#### [Parts of the exercise]
- 1) In the news excerpt on the Irish border, who appeared alongside France's minister for European affairs during her visit to the border?
- 2) Summarize the news excerpt on the Irish border in two sentences.
- 3) Retype the stretch of the news excerpt on the Irish border from "The French government" through "of the backstop.", keeping every word and punctuation mark unchanged.

#### [Selected extract]
* * *

The French government has warned Boris Johnson against playing games with the Irish border after the new British prime minister demanded the ditching of the backstop.

Amélie de Montchalin, France’s minister for European affairs, said both sides should avoid “games, gestures and provocations” with just three months to go before the UK is due to leave the EU.

Speaking alongside her Irish counterpart, Helen McEntee, during a visit to the Irish border, De Montchalin said the French president, Emmanuel Macron, would hold talks with Johnson in France in the coming weeks.

She said there was “solidarity” with Ireland and reiterated that the withdrawal agreement was “the best we have” and would not be renegotiated.

De Montchalin said: “As you know, France has a simple approach to a very complex issue. It is a UK decision and it has to be solved by UK decisions again. It is not in Brussels, it is not in Paris, it is not in Dublin that we can decide for the British people how they want to go forward with the process they opened with the referendum.

“If the UK wants to leave, and it wants to leave in an orderly manner, the best we have is the negotiated agreement, which took years and years and detailed work to reach what we found is in the best in of the two parties.

She continued: “What is still to negotiate is the future relationship. We have to create a working relationship and not get into games, gestures and provocations.”

* * *

#### [Data supplied]
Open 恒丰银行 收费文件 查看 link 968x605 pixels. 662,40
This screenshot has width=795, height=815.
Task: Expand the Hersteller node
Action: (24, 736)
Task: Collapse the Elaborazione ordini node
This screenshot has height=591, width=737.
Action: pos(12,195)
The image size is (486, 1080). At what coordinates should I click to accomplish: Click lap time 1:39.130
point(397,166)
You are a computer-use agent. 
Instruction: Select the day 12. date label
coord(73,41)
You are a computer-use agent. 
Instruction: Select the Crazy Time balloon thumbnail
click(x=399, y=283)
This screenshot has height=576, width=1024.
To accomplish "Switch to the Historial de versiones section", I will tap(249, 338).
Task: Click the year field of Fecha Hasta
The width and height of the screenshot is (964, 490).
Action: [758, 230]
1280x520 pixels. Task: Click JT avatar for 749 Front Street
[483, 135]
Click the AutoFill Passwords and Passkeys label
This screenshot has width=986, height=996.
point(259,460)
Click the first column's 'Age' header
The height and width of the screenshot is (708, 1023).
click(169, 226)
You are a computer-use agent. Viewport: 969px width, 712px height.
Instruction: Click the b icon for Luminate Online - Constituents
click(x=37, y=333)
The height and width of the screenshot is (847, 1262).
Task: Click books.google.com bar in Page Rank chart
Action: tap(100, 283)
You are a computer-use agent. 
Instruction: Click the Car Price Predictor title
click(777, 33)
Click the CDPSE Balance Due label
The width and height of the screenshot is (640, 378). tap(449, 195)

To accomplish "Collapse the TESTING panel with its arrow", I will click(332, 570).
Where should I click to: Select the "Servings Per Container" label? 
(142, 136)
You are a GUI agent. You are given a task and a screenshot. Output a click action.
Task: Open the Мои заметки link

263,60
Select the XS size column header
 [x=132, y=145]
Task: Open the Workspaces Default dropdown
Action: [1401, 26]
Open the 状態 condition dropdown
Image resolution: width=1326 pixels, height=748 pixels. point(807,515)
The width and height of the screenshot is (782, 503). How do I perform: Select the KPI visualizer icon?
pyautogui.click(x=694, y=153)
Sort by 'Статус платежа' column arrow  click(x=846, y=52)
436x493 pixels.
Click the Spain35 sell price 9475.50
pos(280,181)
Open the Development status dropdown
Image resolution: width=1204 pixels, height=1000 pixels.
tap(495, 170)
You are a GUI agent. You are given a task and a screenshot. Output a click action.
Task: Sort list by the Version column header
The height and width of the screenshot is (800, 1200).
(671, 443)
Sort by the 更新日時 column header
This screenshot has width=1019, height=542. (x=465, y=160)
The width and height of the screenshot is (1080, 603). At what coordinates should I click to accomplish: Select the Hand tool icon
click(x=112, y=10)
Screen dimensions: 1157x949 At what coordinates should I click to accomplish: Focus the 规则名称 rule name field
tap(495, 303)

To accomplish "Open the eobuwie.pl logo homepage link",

* * *

#### [Responses per task]
- 1) Helen McEntee, her Irish counterpart.

- 2) France's minister for European affairs, Amélie de Montchalin, warned Boris Johnson against "games, gestures and provocations" over the Irish border after he demanded that the backstop be dropped. Speaking during a visit to the Irish border with her Irish counterpart, she expressed solidarity with Ireland and said the withdrawal agreement was "the best we have" and would not be renegotiated.

- 3)
The French government has warned Boris Johnson against playing games with the Irish border after the new British prime minister demanded the ditching of the backstop.